Installing and Configuring Halite

In this tutorial, we'll walk through installing and setting up Halite. As of 2013-10-12, a packaged version of Halite is not available. In addition, the current version of Halite is considered pre-alpha and is supported only in Salt 0.17 or greater. Additional information is available on GitHub: https://github.com/saltstack/halite

Before beginning this tutorial, ensure that the salt-master is installed. To install the salt-master, please review the installation documentation: http://docs.saltstack.com/topics/installation/index.html

Note

Halite only works with Salt versions greater than 0.17.

Installing Halite Via Package

On CentOS, RHEL, or Fedora:

$ yum install python-halite

Note

By default python-halite only installs CherryPy. If you would like to use a different webserver please review the instructions below to install pip and your server of choice. The package does not modify the master configuration with /etc/salt/master.

Installing Halite Using pip

To begin the installation of Halite from PyPi, you'll need to install pip. The Salt package, as well as the bootstrap, do not install pip by default.

On CentOS, RHEL, or Fedora:

$ yum install python-pip

On Debian:

$ apt-get install python-pip

Once you have pip installed, use it to install halite:

$ pip install -U halite

Depending on the webserver you want to run halite through, you'll need to install that piece as well. On RHEL based distros, use one of the following:

$ pip install cherrypy
$ pip install paste
$ yum install python-devel
$ yum install gcc
$ pip install gevent

On Debian based distributions:

$ pip install CherryPy
$ pip install paste
$ apt-get install gcc
$ apt-get install python-dev
$ apt-get install libevent-dev
$ pip install gevent

Configuring Halite Permissions

Configuring Halite access permissions is easy. By default, you only need to ensure that the @runner group is configured. In the /etc/salt/master file, uncomment and modify the following lines:

external_auth:
  pam:
    testuser:
      - .*
      - '@runner'

Note

You cannot use the root user for pam login; it will fail to authenticate.

Halite uses the runner manage.status to get the status of minions, so runner permissions are required. As you can see in this example, the root user has been configured. If you aren't running Halite as the root user, you'll need to modify this value. For example:

external_auth:
  pam:
    mytestuser:
      - .*
      - '@runner'
      - '@wheel'

Currently Halite allows, but does not require, any wheel modules.

Configuring Halite Settings

Once you've configured the permissions for Halite, you'll need to set up the Halite settings in the /etc/salt/master file. Halite supports CherryPy, Paste and Gevent out of the box.

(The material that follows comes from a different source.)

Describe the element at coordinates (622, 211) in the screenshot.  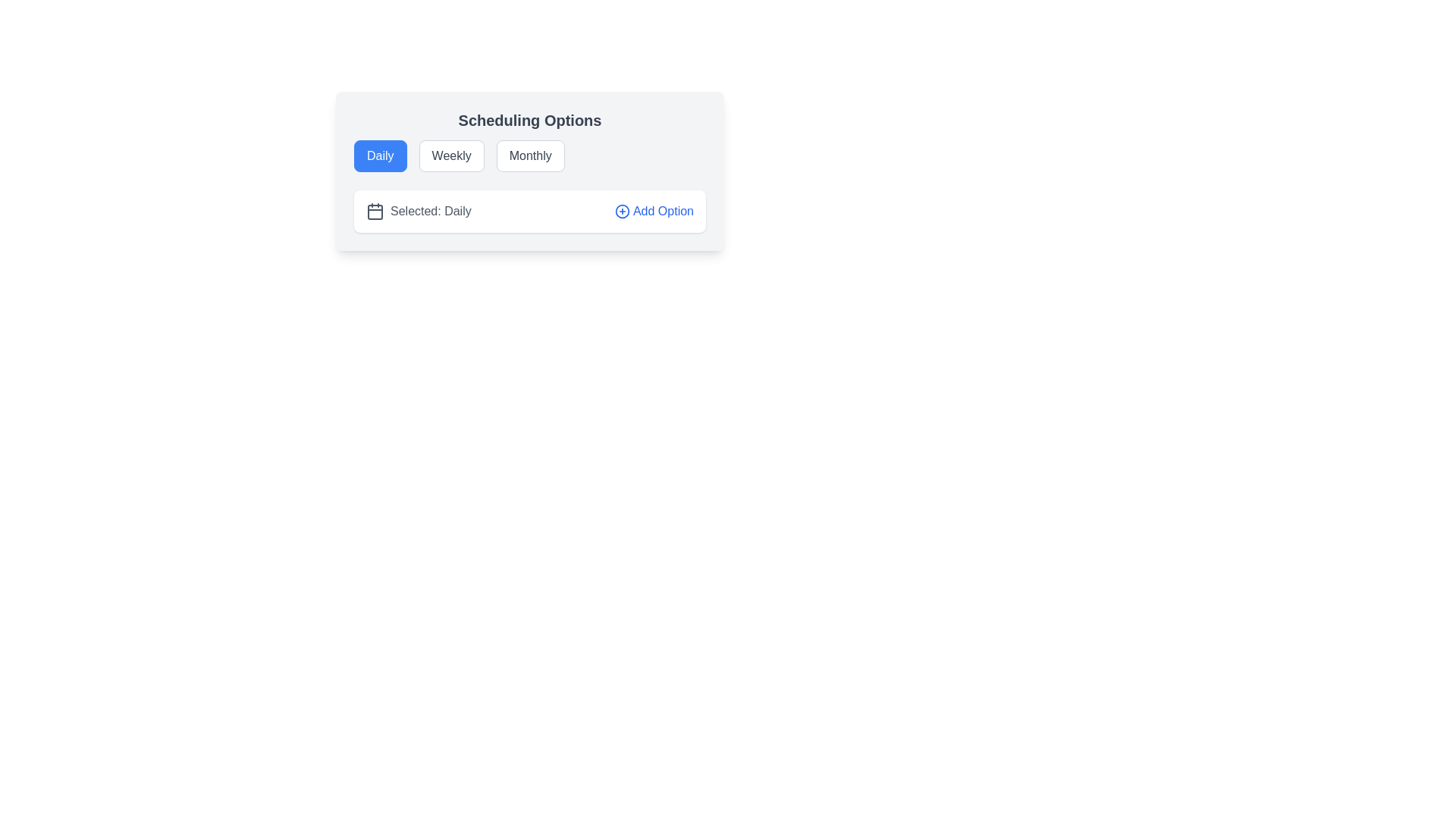
I see `the circular icon button with a plus sign symbol, located to the left of the 'Add Option' text in the 'Scheduling Options' section` at that location.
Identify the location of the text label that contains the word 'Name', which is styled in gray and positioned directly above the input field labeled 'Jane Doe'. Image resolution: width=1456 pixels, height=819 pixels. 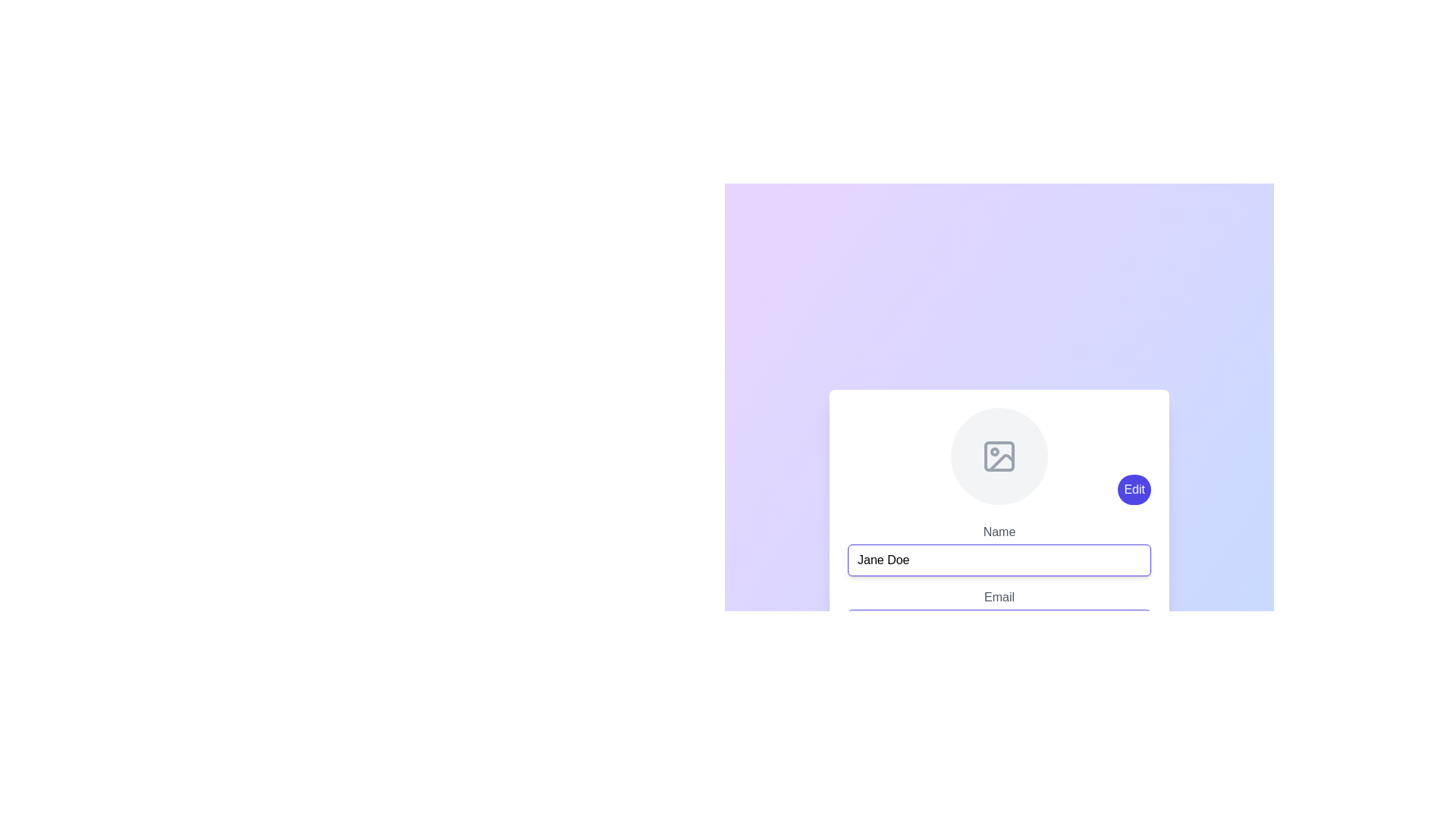
(999, 531).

To configure cherrypy, add the following to the bottom of your /etc/salt/master file:

halite:
  level: 'debug'
  server: 'cherrypy'
  host: '0.0.0.0'
  port: '8080'
  cors: False
  tls: True
  certpath: '/etc/pki/tls/certs/localhost.crt'
  keypath: '/etc/pki/tls/certs/localhost.key'
  pempath: '/etc/pki/tls/certs/localhost.pem'

If you wish to use paste:

halite:
  level: 'debug'
  server: 'paste'
  host: '0.0.0.0'
  port: '8080'
  cors: False
  tls: True
  certpath: '/etc/pki/tls/certs/localhost.crt'
  keypath: '/etc/pki/tls/certs/localhost.key'
  pempath: '/etc/pki/tls/certs/localhost.pem'

To use gevent:

halite:
  level: 'debug'
  server: 'gevent'
  host: '0.0.0.0'
  port: '8080'
  cors: False
  tls: True
  certpath: '/etc/pki/tls/certs/localhost.crt'
  keypath: '/etc/pki/tls/certs/localhost.key'
  pempath: '/etc/pki/tls/certs/localhost.pem'

The "cherrypy" and "gevent" servers require the certpath and keypath files to run tls/ssl. The .crt file holds the public cert and the .key file holds the private key. Whereas the "paste" server requires a single .pem file that contains both the cert and key. This can be created simply by concatenating the .crt and .key files.

If you want to use a self-signed cert, you can create one using the Salt.tls module:

Note

You might wish to target only a specific minion. The example below targets all connected minions.

salt '*' tls.create_self_signed_cert test

You can also use salt-call to create a self-signed cert. .. code-block:: bash

salt-call tls.create_self_signed_cert tls

When using self-signed certs, browsers will need approval before accepting the cert. If the web application page has been cached with a non-HTTPS version of the app, then the browser cache will have to be cleared before it will recognize and prompt to accept the self-signed certificate.

Starting Halite

Once you've configured the halite section of your /etc/salt/master, you can restart the salt-master service, and your halite instance will be available. Depending on your configuration, the instance will be available either at http://localhost:8080/app, http://domain:8080/app, or http://123.456.789.012:8080/app .

Note

halite requires an HTML 5 compliant browser.

All logs relating to halite are logged to the default /var/log/salt/master file.